И как призналась себе, утвердила в сердце признание, точно нагишом перед народом встала: «Потаскуха… тварь…» Ох, если б нож! Лезвием его нанесла бы Дарья радость сердцу.
Мечется Дарья, ломая в потемках руки: «Матушка… заступница…» — и слышит: «Кайся, полегчает». Тут запрыгал вдруг подбородок, зашептали сами собой уста обрадованные речи. И уж некогда ей одуматься, некогда умом прикинуть, ноги несут Дарью к той избе, где еще светит огонек, где страшным сном спит Бородулин.

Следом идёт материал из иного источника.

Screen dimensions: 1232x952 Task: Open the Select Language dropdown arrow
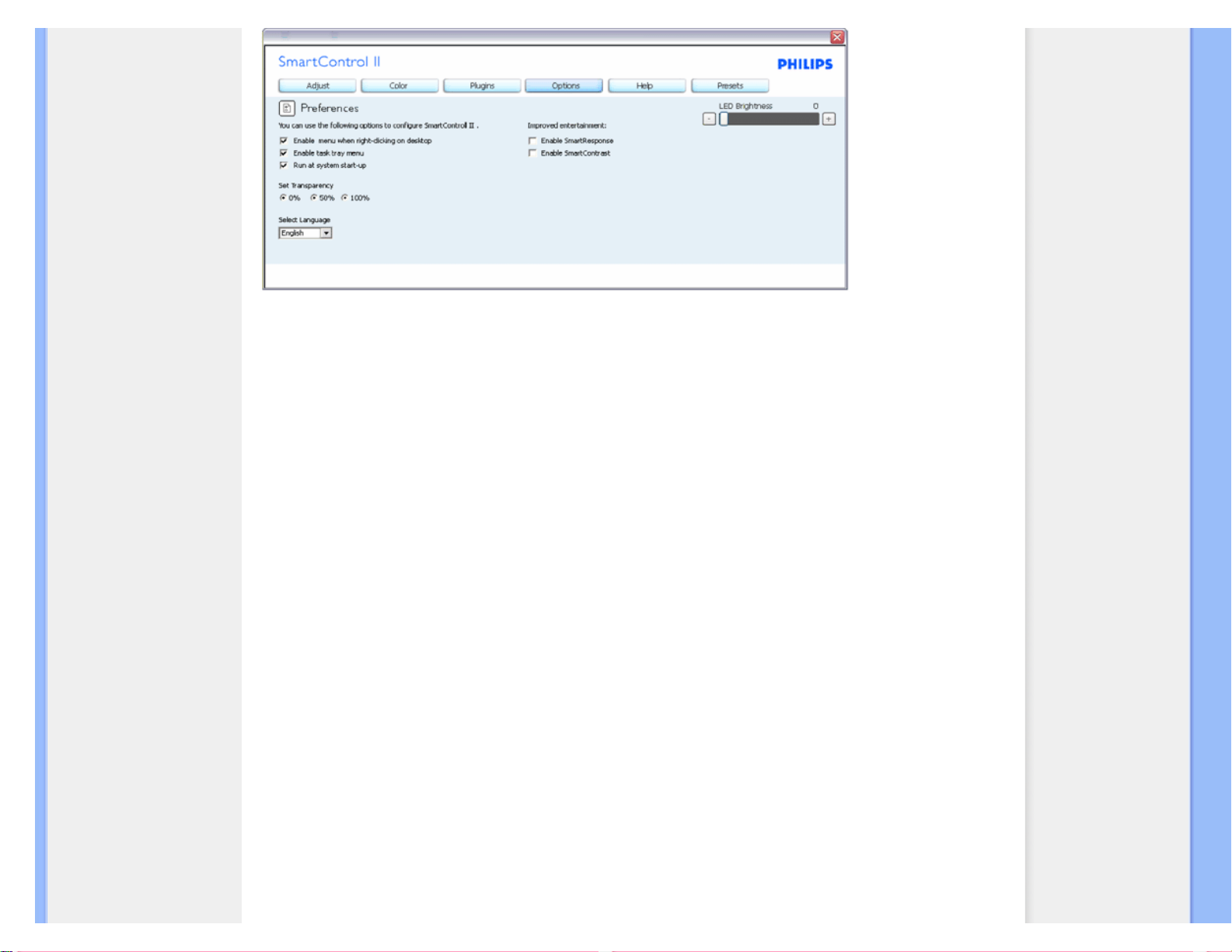point(326,233)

Там Даша скажет миру, там покается, прощенье вымолит у живых и мертвого, с незнаемых бродяг, бузуев, лихой навет снимет, себя на растерзание отдаст, — не себя, а тело свое, — не тело, а грех свой: пусть плюют, пусть топчут, пусть!!
Бежит не чуя ног: радостный ветер ее подгоняет, росистые ночные травы ковром легли… Хорошо, свободно.
Тюрьма… Нет, мир все простит, все покроет… А вору Феденьке, мучителю ее, — крест… А Дарьиным делам, что через Феденьку объявились, и всей ее паскудной жизни — крест!.. Да, хорошо, хорошо… Вот и избушка, да, избушка. Благослови, Христос…
XXI
Постояла Даша у двери, крепко схватившись за скобку, минуточку подумала: так ли, нужно ли? Но уж ответа не было.
Она быстро шагнула в избу: два огонька дрожат, две свечки восковые. Устин скрипит, на лавке три старухи головами встряхивают, борются с дремой.
Не подымая глаз, подошла Даша к мертвому, опустилась на колени:
— Прости меня, Иван Степаныч, грешную… Это я все, я…
Устин читать остановился, на Дашу смотрит. Старухи проснулись, рты разинули.
Встала Даша с полу — ноги не свои, дрожат, все тело дрожит. Чтоб взять над собою верх, быстро повернулась.
— Вот что, дедушка Устин, да баушки… да мир хрещеный…
Злые шаги застучали по крыльцу: рванув дверь, грозно вошел в избу Пров.
— Лешие! — зарычал он. — Вот лешие-то, вот окаянные-то… Матрен!..
Все насторожились.
— Это что же такое, Матрен… — тяжело дыша, говорит Пров Михалыч проснувшейся жене. — Ведь всех наших коров варнаки зарезали…
— Как? Кто?! — всплеснула руками Матрена.
— Вот, Устин, будь свидетель… трех коров моих, последних, кончили, белых… у Федота двух телков зарезали…
Матрена завыла в голос, старухи, ударяя себя по бедрам, стали ахать и причитать. Устин со свечкой в руке стоял, сгорбившись, и не знал, что делать.
— Это все бродяжня, бузуи-висельники!.. — гремел Пров. — Н-ну, погод-ди!..
Пров суетливо схватил фонарь и вышел на улицу. Воздух в избе вдруг наполнился злобой. И пламя покаяния в Дашиной душе погасло.
Даша стоит как стояла, словно в пол вросла. Лицо красными пятнами пошло, раздуваются ноздри, все тело огнем палит. Иной стала Даша, прежней, назимовской.
— Вот что я хотела… Помер ли Иван-то Степаныч? Может, так зашелся… — как кипятком окатила она Устина и, упруго вздрагивая ядреным телом, будто издеваясь над ветхими старушонками, проворно вышла.
Устин, разинув рот, проводил ее до двери взглядом:
— Сатано… сгинь, лукавая сатано… Тьфу!
Серая ночь была. Звезда покатилась по небу, вспыхнула и осияла сумрак. Идет улицей солдатка — мыслей нет, и уж не ветер радостный подгоняет ее, а черти хвостами подстегивают, не росистая трава стелется у ног, а сам дед-лесовой разметал по дороге свою зеленую бороду и, надрываясь, шипит: «Дура… эх ты, дура!..»
Враз все запело внутри и захохотало, все приникло, все покорилось в Дарье, груды золота рассыпались и зазвенели, а неверное сердце требует: «Бери!.. Все твое…»
Крик стоит в Федотовом дворе. Тесовые ворота настежь. Федот пуще всех горланит:
— Ну, так вот, молодцы… так тому и быть… И чтоб ни гугу, а то всем — край!..
— Это как есть… Чтобы с согласия… Как мир…
— Но, айда по домам!..
— Айда, айда!..
— Погоди: «айда»… Дай — Пров придет.
Сторож с колотушкою прошагал. Петухи перекликаются. На горе три костра горят тремя звездочками. На горе песни звенят, гармошка голосит, визг, крики, хохот секут ночной свежий воздух.